Westdeutsche Zeitung, 8.2.2008, von NN

Die Werkstatt des Karnevals

KARNEVAL Im Düsseldorfer Karnevalszug fahren zehn Mottowagen. Sie bieten Zündstoff und werden bis Rosenmontag geheim gehalten. Wir waren exklusiv in der von Wachleuten abgeschirmten Halle dabei.

Düsseldorf. Sitzungskarneval im Fernsehen - da glänzen eher Köln und Mainz. Aber beim Umzug zeigen die Narren aus der Landeshauptstadt dem Rest der Republik, was eine Harke ist. Der Düsseldorfer Wagenbauer Jacques Tilly entwirft die witzigen Mottowagen und gibt dabei den analytisch starken Scharfrichter. Wie bei Wilhelm Busch geht's bei Tilly der Kreatur an den Kragen: Es wird im Dienste der satirischen Erkenntnis erdolcht, geköpft und eimerweise Blut vergossen. Rückendeckung und Freiraum gibt ihm Jürgen Rieck, der Geschäftsführer des Comitees Düsseldorfer Cameval (CC). "Wir haben uns ein Image erarbeitet", bilanziert Rieck nicht ohne Stolz. Ein Protokoll als Zeitreise.

Karneval 2000: Ein Wagen darf nicht fahren - und das hat Folgen

Joachim Erwin hat der Düsseldorfer Oberbürgermeisterin Marlies Smeets im Herbst 1999 den OB-Sessel weggezogen - in der Stichwahl. Jacques Tilly setzt die Metapher für den Düsseldorfer Karnevalsumzug kurz darauf ins konkrete Bild um: Smeets wird auf dem Mottowagen erdolcht. Die Sozialdemokratin reagiert äußerst verschnupft, will nie wieder zu einer CC-Veranstaltung kommen, wenn der Wagen tatsächlich rollt. Manche Sponsoren des Düsseldorfer Karnevals erklären sich solidarisch und drohen mit Ausstieg. Nach aufgeregten Diskussionen wird der Wagen zurückgezogen.

"Das passiert uns nicht noch einmal", denkt Rieck. Er ist seit 1995 CC-Geschäftsführer und ein harter Knochen. Er arbeitet mit Tilly, der bereits seit 1983 in der Wagenbauhalle den Pinsel schwingt, eng zusammen. Für Rieck ist klar "Ab jetzt bleiben die Mottowagen geheim."

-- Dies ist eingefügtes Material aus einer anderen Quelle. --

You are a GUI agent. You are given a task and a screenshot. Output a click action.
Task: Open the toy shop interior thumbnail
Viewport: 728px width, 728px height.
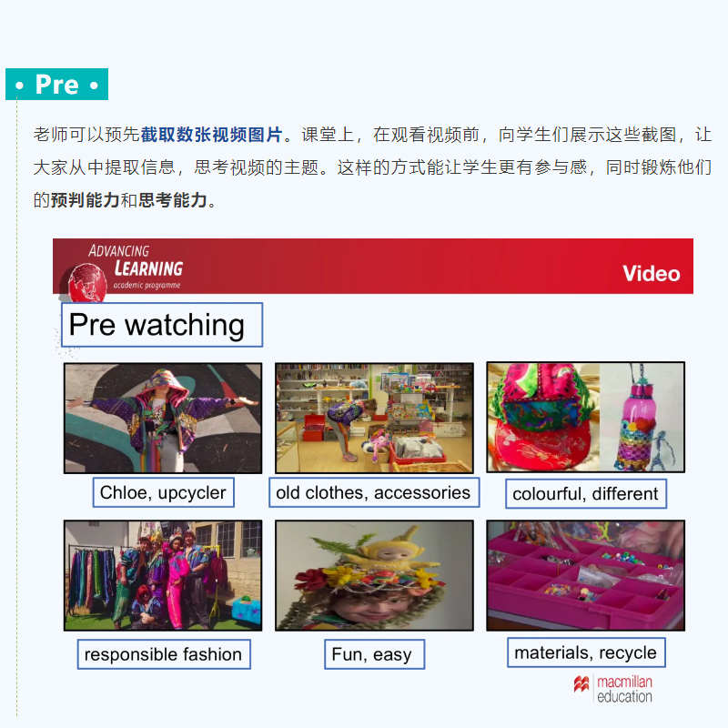(x=374, y=418)
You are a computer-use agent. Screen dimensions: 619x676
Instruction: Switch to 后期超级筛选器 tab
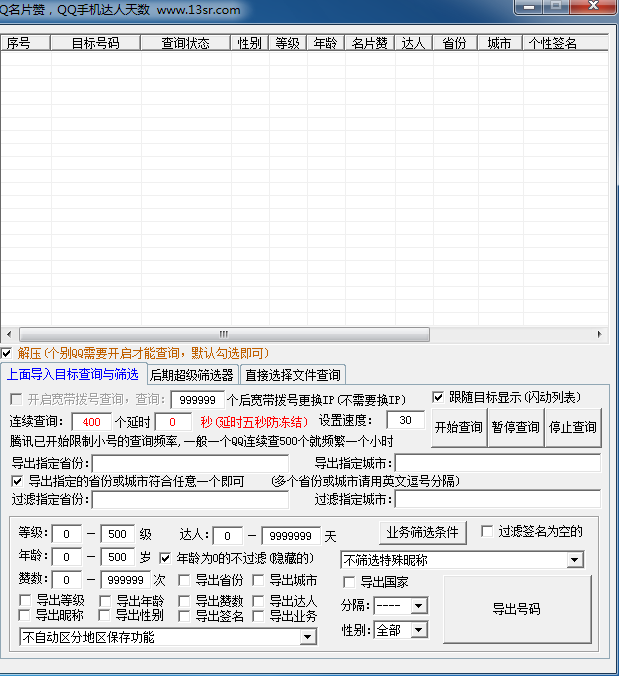(x=191, y=375)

Vorbei die Zeit, da eine große Jury die Entwürfe diskutierte. Die jecke Kunst soll ab sofort ein ästhetischer Alleingang sein, bei dem es darum geht, "der Obrigkeit den Spiegel vorzuhalten und anzukreiden" (Rieck) - und keine demokratische Veranstaltung mit Abstimmungen über den guten Geschmack. Tilly: "Jetzt haben wir Narrenfreiheit." Rieck machen Widerspruch und Skandal nichts aus: "Sollen sie uns doch nach Karneval an die Wand stellen und mit Tomaten bewerfen. Hauptsache, sie lassen uns bis dahin in Ruhe."

In den Folgejahren werden die frechen Wagen zum Markenzeichen des Karnevals aus der Landeshauptstadt. Die Erwartung ist bundesweit gewachsen: "Was haben sich die Düsseldorfer wohl wieder einfallen lassen?"

Sommer 2007: Ein Thema drängt sich auf - das miese Femsehen

"Tilly, wir müssen was übers Fernsehen machen. Ich kann den Dreck nicht mehr sehen." Es gibt internationale und bundesweite Themen, die sich länger aufbauen: Irak-Krieg, Islamismus - oder auch die Fernsehkultur, die seit "Big Brother" in all ihrer Quotengier von einer Schlammkuhle in die nächste fällt. "Die Sendungen werden wegen der Werbeeinnahmen immer niveauloser", wettert Rieck: "Unerträglich."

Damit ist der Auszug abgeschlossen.